Written task
Retype each of the lines below exactly as it appears, with every character unchanged.

Information given
============================================================

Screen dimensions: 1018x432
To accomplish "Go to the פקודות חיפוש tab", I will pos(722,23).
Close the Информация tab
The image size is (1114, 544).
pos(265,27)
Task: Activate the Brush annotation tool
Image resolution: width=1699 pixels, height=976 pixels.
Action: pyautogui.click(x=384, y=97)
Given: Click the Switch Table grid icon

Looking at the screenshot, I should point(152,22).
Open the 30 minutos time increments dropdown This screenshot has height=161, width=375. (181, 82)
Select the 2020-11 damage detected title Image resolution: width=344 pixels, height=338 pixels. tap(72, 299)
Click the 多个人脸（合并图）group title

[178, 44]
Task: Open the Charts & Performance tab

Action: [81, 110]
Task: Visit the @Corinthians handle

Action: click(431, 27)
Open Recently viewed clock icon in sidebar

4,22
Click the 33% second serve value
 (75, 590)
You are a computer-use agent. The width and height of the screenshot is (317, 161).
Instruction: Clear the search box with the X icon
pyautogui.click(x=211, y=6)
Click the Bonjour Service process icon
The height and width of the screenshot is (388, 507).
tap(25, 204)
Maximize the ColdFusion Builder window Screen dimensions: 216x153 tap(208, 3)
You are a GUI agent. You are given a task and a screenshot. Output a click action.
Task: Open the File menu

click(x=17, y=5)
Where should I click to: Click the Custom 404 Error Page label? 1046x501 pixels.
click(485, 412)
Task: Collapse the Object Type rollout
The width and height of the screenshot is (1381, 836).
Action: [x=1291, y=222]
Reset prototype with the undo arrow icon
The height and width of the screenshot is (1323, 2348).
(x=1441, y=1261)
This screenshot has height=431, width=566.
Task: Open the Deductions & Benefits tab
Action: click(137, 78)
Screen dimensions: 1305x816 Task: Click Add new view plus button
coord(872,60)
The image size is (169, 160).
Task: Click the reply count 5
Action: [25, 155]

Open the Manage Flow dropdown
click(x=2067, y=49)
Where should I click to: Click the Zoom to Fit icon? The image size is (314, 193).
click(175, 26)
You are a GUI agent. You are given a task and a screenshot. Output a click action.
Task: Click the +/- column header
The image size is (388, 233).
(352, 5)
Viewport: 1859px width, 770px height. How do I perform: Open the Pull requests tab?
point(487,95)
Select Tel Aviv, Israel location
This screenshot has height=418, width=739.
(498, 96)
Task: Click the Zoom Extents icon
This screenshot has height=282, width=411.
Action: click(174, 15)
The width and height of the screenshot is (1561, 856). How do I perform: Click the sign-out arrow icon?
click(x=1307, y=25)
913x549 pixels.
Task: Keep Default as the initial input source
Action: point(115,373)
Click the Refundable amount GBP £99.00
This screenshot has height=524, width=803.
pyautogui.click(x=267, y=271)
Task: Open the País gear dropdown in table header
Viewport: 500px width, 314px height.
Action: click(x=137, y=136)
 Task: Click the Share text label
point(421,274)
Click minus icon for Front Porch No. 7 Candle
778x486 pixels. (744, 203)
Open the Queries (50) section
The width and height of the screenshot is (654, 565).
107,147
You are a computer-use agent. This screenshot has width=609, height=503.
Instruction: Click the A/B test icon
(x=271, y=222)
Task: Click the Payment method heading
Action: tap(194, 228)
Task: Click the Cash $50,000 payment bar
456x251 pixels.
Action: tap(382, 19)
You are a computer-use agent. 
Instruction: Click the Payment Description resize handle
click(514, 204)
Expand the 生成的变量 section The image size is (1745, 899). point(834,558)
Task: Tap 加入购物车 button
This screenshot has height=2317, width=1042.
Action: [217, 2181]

============================================================

Task response
Screen dimensions: 1018x432
To accomplish "Go to the פקודות חיפוש tab", I will pos(722,23).
Close the Информация tab
The image size is (1114, 544).
pos(265,27)
Task: Activate the Brush annotation tool
Image resolution: width=1699 pixels, height=976 pixels.
Action: pyautogui.click(x=384, y=97)
Given: Click the Switch Table grid icon

Looking at the screenshot, I should point(152,22).
Open the 30 minutos time increments dropdown This screenshot has height=161, width=375. (181, 82)
Select the 2020-11 damage detected title Image resolution: width=344 pixels, height=338 pixels. tap(72, 299)
Click the 多个人脸（合并图）group title

[178, 44]
Task: Open the Charts & Performance tab

Action: [81, 110]
Task: Visit the @Corinthians handle

Action: click(431, 27)
Open Recently viewed clock icon in sidebar

4,22
Click the 33% second serve value
 (75, 590)
You are a computer-use agent. The width and height of the screenshot is (317, 161).
Instruction: Clear the search box with the X icon
pyautogui.click(x=211, y=6)
Click the Bonjour Service process icon
The height and width of the screenshot is (388, 507).
tap(25, 204)
Maximize the ColdFusion Builder window Screen dimensions: 216x153 tap(208, 3)
You are a GUI agent. You are given a task and a screenshot. Output a click action.
Task: Open the File menu

click(x=17, y=5)
Where should I click to: Click the Custom 404 Error Page label? 1046x501 pixels.
click(485, 412)
Task: Collapse the Object Type rollout
The width and height of the screenshot is (1381, 836).
Action: [x=1291, y=222]
Reset prototype with the undo arrow icon
The height and width of the screenshot is (1323, 2348).
(x=1441, y=1261)
This screenshot has height=431, width=566.
Task: Open the Deductions & Benefits tab
Action: click(137, 78)
Screen dimensions: 1305x816 Task: Click Add new view plus button
coord(872,60)
The image size is (169, 160).
Task: Click the reply count 5
Action: [25, 155]

Open the Manage Flow dropdown
click(x=2067, y=49)
Where should I click to: Click the Zoom to Fit icon? The image size is (314, 193).
click(175, 26)
You are a GUI agent. You are given a task and a screenshot. Output a click action.
Task: Click the +/- column header
The image size is (388, 233).
(352, 5)
Viewport: 1859px width, 770px height. How do I perform: Open the Pull requests tab?
point(487,95)
Select Tel Aviv, Israel location
This screenshot has height=418, width=739.
(498, 96)
Task: Click the Zoom Extents icon
This screenshot has height=282, width=411.
Action: click(174, 15)
The width and height of the screenshot is (1561, 856). How do I perform: Click the sign-out arrow icon?
click(x=1307, y=25)
913x549 pixels.
Task: Keep Default as the initial input source
Action: point(115,373)
Click the Refundable amount GBP £99.00
This screenshot has height=524, width=803.
pyautogui.click(x=267, y=271)
Task: Open the País gear dropdown in table header
Viewport: 500px width, 314px height.
Action: click(x=137, y=136)
 Task: Click the Share text label
point(421,274)
Click minus icon for Front Porch No. 7 Candle
778x486 pixels. (744, 203)
Open the Queries (50) section
The width and height of the screenshot is (654, 565).
107,147
You are a computer-use agent. This screenshot has width=609, height=503.
Instruction: Click the A/B test icon
(x=271, y=222)
Task: Click the Payment method heading
Action: tap(194, 228)
Task: Click the Cash $50,000 payment bar
456x251 pixels.
Action: tap(382, 19)
You are a computer-use agent. 
Instruction: Click the Payment Description resize handle
click(514, 204)
Expand the 生成的变量 section The image size is (1745, 899). point(834,558)
Task: Tap 加入购物车 button
This screenshot has height=2317, width=1042.
Action: [217, 2181]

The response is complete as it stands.